1963年に、合成洗剤の生産量は、石けんの生産量を逆転しました。合成洗剤メーカーによる過激な宣伝活動によって、合成洗剤を「画期的で優れた洗剤」と盲信させたことによる現象です。その頃、全国各地では、河川の泡立ち現象が大きな社会問題となり、水質汚濁による生態系の破壊も進行しました。当然、全国各地で合成洗剤反対運動が活発に展開されてきましたが、量販店には派手なパッケージの合成洗剤が山積みされ、買い物客集客の目玉商品として低廉な価格で販売され、合成洗剤業界による欺瞞に満ちた販促活動はますます挑発的度合いを増してきました。そんな折に、P&Gの日本法人は、1969年にミツワ石鹸(廃業)・第一工業製薬・旭電化工業(現:ADEKA)の合同出資により設立された日本サンホームを前身とし、3年後の1972年にアメリカのP&G社が日本サンホームを買収し、伊藤忠商事が資本参加するかたちで、大阪市東区(現在の大阪市中央区)にて創業されました。 創業当初から、テレビでの反復宣伝や量販店での山積みといった派手な宣伝広告戦略で、競合の花王・ライオンと肩を並べ、市民の洗脳工作や学会における合成洗剤有害論の否定や市民運動潰しに終始しています。さらに、1996年には、日本生活協同組合連合会(以下、日生協)が「石けん運動は科学的に疑問がある」という方針に転換したことにより、コープこうべ(現在のP&G本社と同じ神戸市東灘区に本部が所在)をはじめとする日生協直系の単協で、P&Gをはじめとする合成洗剤製品の販売を開始したことで、市民の合成洗剤問題への誤解はいっそう深刻の度を増しました。(日生協とは対照的に、生活クラブやグリーンコープなど、日生協との関わりが薄く、独立的スタンスを保つ生協連は、生協の枠を越えて協同で、合成洗剤追放・石けん普及推進の方針を堅持しています。)グローバル展開するP&G社は、化学物質規制の厳しいEUなどの地域では、洗剤成分としてのLAS(直鎖アルキルベンゼンスルホン酸塩)自粛の動きがみられる一方で、化学物質規制が緩慢な日本や中国などでは、依然とし市民の目を欺いてLAS洗剤を押し売りし続ける動きがみられます。さらに、水生生物に対する催奇形性を理由に、他社に使用自粛の動きがみられるジンクピリチオンも、P&G製品には配合し続けるといったところにも、P&G社の市民性無視(市民運動敵視)の体質が垣間見られます。

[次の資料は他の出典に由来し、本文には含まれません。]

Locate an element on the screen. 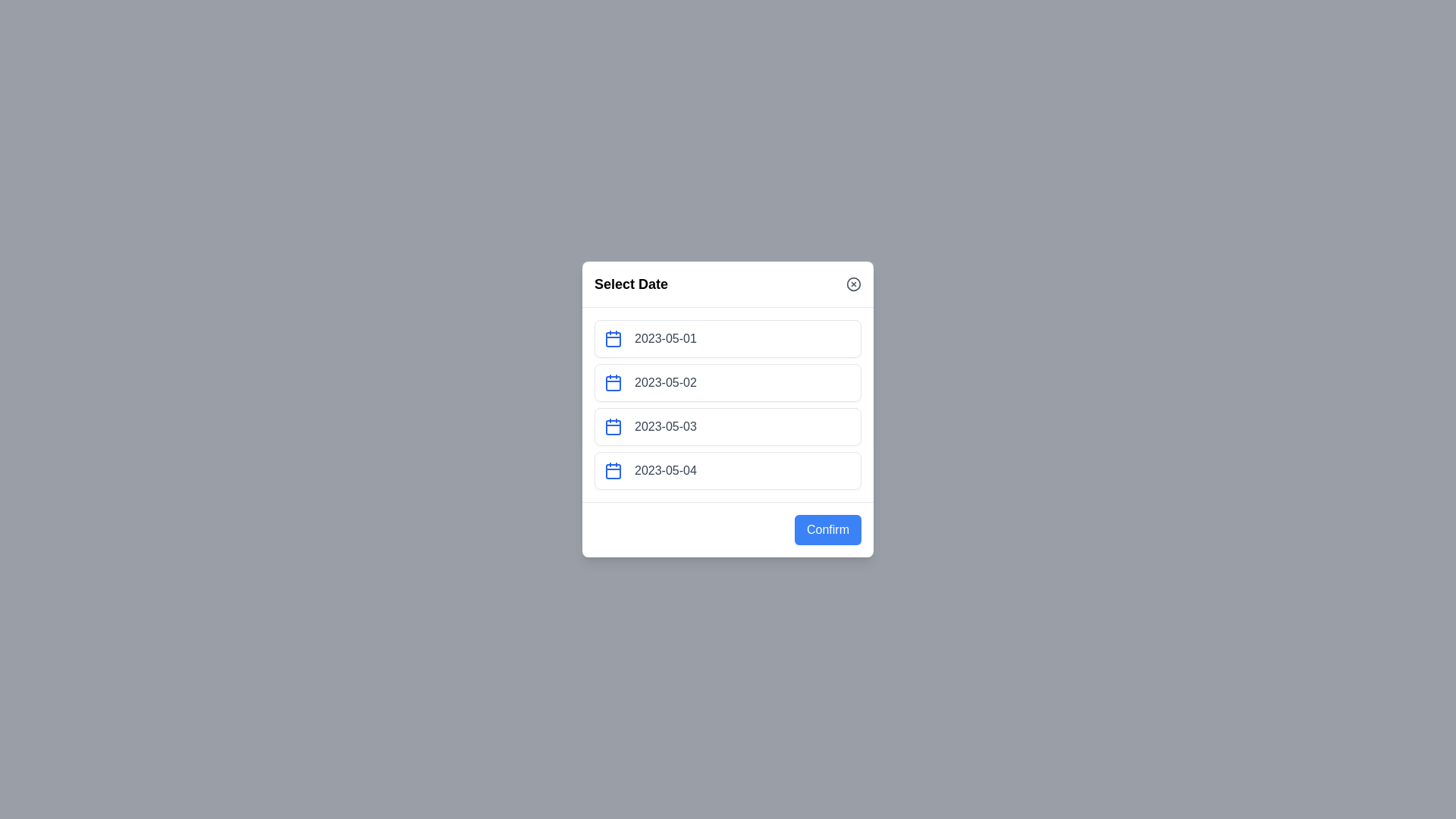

さらにP&Gには、市民運動での合成洗剤批判のグレーなイメージを隠蔽すべく、自社Webサイトで「サステナビリティ」という語句を用いて、あたかも自社の事業活動がサステナビリティ面で貢献しているかのように錯覚させたり、学校教育の場面に介入し、環境汚染物質を含む製品のイメージ美化を図ったり、東日本大震災後には、自社製品を使った洗濯ボランティアで貢献しているといったCSR活動などで、市民的な印象を装うとする美化工作の動きもみられます。

最近の強香柔軟剤のブームは、アメリカP&G社のメキシコ製ダウニーがきっかけといわれています。従来は、日本では強香製品は受け入れられませんでしたが、P&G製品の影響で、何らかのきっかけでブームとなったのです。先に述べたマクドナルドの事例とよく似ています。そこにも、アメリカナイズの影響がみられます。最近では、柔軟剤などの強い臭気で健康被害を訴える事例が多発しており、消費生活センターに苦情が殺到するなど、大きな社会問題となっています。学校においても、強香が嫌いな児童・生徒に対する人権侵害の問題になっており、議論を呼んでいます。